The Oklahoman, April 11, 1999
Powerful Exhibit Attempts to Cope with Holocaust
John Brandenburg
There may be no way for artists to deal adequately with events the magnitude of the Holocaust perpetuated by the Nazi regime.
But it's certainly interesting to see how they try to do so in "Witness & Legacy: Contemporary Art About the Holocaust," an exhibit of work by 22 American artists on display at the Oklahoma City Art Museum.
The exhibit was organized by the Minnesota Museum of American Art in St. Paul, Minn., and curated by Paul Spencer and Stephen C. Feinstein.
Netty Vanderpool, a Holocaust survivor and classmate of Anne Frank, offers one of the most austere, understated, yet telling approaches to the subject in a series of small, rectangular, geometric needlepoint wall hangings.
Vanderpool uses a broken mirror to suggest that "... All the King's Horses and All the King's Men..." can't put back together what was destroyed.
Kitty Klaidman brings a muted palette to acrylic paintings from her "Hidden Memories" series of an "Attic in Sastin" and "The Crawl Space" where she hid as a child.
Video artist Seth Kramer takes on the quixotic task of trying to make the number of Jews killed real by counting 6 million grains of rice.
Arnold Trachtman juxtaposes images of German and world leaders with piles of bags, eye glasses and bones in his photo-realistic acrylics, while Mindy Weisel transforms a heavily painted oil canvas and suitcase into a metaphor for "The Drowned and the Saved."
Gabrielle Rossmer uses photographs, copies of documents, a recording, painting and fabric-covered figures to tell the story of family members who did - and those who didn't - in a moving mixed media installation.
Marlene E. Miller makes a baby carriage, covered with bodies, the central found object in a mixed media sculpture that asks who will say Kaddish for Holocaust victims.
Judith Goldstein manages to deal with grim subject matter in almost naive fashion in her small collages of "The Crematory" and a cart of corpses being pulled on "The Last Journey" under a Nazi bird apparition.
A ghostly ensemble, including a man wearing a gas mask playing a violin with a branch, performs the "Last Movement," surrounded by weird, unusable wings, in one of several large, masterfully executed, surrealistic oil paintings on linen by Samuel Bak.
Much grimmer are Jerome Witkin's gritty, grisly oil painting of "The Beating Station, Berlin, 1933," and Shirley Samburg's grouping of seven contorted, scorched-looking, fabric-covered figures from her "Wrappings" series.
Conversational and informal is Pier Marton's "Say, I'm a Jew," a mixed media installation and videotape with children of Holocaust survivors wrestling with their own response to their Jewish heritage.
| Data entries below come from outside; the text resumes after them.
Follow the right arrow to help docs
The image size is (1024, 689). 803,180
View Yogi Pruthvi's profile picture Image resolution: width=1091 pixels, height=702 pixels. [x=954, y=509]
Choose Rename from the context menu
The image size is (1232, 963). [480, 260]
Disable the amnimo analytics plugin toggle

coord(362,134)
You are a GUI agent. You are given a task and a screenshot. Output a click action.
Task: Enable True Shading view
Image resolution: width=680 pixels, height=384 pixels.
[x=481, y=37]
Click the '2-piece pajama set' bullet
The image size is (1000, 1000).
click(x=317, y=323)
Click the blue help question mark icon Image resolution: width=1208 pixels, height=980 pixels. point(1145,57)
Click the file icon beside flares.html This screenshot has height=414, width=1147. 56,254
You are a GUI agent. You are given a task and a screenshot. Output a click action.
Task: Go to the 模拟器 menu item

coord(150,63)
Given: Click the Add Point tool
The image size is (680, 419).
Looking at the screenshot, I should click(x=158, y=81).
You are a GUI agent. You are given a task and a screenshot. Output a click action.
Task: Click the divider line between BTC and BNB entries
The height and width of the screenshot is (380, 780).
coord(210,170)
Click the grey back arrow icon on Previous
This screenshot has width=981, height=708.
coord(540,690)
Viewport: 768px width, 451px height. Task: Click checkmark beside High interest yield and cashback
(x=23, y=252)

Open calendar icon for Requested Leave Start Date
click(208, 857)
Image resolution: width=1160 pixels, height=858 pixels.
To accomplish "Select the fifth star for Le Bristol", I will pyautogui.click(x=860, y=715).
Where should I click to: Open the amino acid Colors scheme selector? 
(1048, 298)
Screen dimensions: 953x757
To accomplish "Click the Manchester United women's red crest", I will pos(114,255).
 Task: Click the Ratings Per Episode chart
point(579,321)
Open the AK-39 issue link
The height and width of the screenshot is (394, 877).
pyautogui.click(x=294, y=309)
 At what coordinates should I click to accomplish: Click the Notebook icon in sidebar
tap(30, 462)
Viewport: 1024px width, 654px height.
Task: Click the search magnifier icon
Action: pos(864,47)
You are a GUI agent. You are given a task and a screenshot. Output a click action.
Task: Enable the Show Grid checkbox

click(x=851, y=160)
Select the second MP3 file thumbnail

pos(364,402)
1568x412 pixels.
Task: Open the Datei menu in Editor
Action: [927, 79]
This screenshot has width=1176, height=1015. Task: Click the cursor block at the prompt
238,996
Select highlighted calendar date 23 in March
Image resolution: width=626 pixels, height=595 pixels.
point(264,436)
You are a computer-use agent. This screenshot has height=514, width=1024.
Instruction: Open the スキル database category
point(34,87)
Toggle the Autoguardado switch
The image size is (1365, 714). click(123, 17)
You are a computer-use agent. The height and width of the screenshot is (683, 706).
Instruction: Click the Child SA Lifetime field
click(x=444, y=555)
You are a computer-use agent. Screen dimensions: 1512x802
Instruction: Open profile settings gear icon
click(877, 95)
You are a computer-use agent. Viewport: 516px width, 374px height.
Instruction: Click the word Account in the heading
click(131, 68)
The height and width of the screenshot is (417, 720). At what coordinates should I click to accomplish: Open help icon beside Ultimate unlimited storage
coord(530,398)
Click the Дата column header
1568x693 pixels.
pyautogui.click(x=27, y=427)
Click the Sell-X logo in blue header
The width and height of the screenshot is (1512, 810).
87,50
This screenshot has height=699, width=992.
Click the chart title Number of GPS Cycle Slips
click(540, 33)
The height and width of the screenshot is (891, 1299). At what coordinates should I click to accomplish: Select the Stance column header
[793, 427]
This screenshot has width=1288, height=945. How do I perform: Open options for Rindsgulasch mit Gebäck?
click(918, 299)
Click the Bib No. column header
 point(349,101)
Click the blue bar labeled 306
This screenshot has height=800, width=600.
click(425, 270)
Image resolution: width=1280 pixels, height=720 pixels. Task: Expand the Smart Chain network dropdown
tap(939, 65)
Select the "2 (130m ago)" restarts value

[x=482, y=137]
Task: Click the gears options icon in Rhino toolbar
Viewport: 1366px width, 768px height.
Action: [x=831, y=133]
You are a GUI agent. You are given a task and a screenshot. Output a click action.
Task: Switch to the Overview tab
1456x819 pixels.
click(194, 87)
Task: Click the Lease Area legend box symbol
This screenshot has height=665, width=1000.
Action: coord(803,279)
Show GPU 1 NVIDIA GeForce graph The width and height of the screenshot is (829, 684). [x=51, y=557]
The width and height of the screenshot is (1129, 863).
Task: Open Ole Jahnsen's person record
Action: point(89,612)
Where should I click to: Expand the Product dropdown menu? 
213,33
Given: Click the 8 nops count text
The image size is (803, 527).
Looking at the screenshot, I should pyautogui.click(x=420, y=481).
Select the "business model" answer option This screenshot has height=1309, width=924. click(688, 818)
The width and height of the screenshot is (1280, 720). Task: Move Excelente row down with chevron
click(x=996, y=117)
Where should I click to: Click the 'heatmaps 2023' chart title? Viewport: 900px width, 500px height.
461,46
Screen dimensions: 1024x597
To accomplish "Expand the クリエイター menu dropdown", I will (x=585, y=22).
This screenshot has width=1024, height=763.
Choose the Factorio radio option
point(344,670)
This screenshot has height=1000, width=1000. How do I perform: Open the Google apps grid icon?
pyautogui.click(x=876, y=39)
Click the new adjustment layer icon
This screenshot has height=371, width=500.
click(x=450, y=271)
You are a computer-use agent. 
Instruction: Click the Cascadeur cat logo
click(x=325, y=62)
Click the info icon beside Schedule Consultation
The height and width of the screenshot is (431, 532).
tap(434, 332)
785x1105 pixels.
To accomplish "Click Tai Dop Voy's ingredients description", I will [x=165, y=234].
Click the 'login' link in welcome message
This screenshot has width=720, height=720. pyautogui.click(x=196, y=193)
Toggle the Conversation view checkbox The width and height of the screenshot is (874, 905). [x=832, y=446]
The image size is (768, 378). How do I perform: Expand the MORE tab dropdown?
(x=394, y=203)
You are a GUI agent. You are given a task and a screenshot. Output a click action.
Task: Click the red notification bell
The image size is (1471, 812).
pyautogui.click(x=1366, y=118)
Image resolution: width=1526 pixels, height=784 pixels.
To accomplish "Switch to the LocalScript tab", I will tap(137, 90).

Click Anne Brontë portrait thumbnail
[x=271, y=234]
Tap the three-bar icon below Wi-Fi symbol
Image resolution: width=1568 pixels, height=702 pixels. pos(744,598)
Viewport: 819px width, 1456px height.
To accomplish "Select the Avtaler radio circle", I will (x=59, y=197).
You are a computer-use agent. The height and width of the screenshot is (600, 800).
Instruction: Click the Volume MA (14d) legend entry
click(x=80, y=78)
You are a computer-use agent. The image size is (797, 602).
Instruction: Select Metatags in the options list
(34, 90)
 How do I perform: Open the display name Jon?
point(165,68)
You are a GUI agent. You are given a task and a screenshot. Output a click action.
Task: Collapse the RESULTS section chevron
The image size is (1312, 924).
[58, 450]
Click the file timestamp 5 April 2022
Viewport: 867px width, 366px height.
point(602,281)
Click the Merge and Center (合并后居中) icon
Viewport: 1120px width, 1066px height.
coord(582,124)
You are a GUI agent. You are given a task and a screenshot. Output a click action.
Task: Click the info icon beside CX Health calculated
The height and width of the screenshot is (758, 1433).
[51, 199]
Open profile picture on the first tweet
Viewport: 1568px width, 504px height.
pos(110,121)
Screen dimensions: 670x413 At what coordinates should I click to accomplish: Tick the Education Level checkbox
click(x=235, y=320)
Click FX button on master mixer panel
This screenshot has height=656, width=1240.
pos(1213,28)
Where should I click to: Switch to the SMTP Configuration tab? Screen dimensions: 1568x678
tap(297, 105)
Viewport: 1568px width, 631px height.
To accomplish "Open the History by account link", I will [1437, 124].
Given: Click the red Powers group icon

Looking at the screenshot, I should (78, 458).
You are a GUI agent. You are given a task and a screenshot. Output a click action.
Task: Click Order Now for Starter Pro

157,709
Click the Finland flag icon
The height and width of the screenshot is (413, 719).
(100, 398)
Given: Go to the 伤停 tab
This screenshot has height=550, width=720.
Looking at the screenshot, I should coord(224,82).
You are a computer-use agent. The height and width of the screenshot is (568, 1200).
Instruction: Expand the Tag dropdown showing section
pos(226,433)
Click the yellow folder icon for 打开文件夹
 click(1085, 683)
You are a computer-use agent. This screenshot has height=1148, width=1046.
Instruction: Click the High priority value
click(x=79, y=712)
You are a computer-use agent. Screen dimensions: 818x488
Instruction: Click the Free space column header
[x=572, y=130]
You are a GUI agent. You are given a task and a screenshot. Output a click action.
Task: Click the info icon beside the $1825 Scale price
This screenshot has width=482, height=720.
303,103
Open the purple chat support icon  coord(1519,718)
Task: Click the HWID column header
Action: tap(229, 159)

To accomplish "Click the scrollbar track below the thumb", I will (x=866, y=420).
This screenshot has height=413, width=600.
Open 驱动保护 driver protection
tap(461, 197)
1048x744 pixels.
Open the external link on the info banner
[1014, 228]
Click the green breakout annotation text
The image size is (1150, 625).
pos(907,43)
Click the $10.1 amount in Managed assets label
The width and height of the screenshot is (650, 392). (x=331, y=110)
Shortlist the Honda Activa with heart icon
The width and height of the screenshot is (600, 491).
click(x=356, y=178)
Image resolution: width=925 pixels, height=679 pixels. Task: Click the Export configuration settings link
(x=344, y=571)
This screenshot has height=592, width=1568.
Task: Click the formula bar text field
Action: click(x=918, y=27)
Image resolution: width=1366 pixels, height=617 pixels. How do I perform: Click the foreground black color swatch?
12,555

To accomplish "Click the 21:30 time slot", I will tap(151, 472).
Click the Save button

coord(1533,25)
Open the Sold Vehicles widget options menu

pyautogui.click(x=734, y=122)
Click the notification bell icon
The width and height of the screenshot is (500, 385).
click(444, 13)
Two room-sized, intentionally claustrophobic, yet powerful environmental installations, which literally must be experienced rather than merely viewed as art objects, are Pearl Hirshfield's "Shadows of Auschwitz" and Gerda Meyer-Bernstein's "Shrine."
The exhibit is not easy viewing, but it's powerful, rewarding and instructive. It shouldn't be missed during its run through May 23.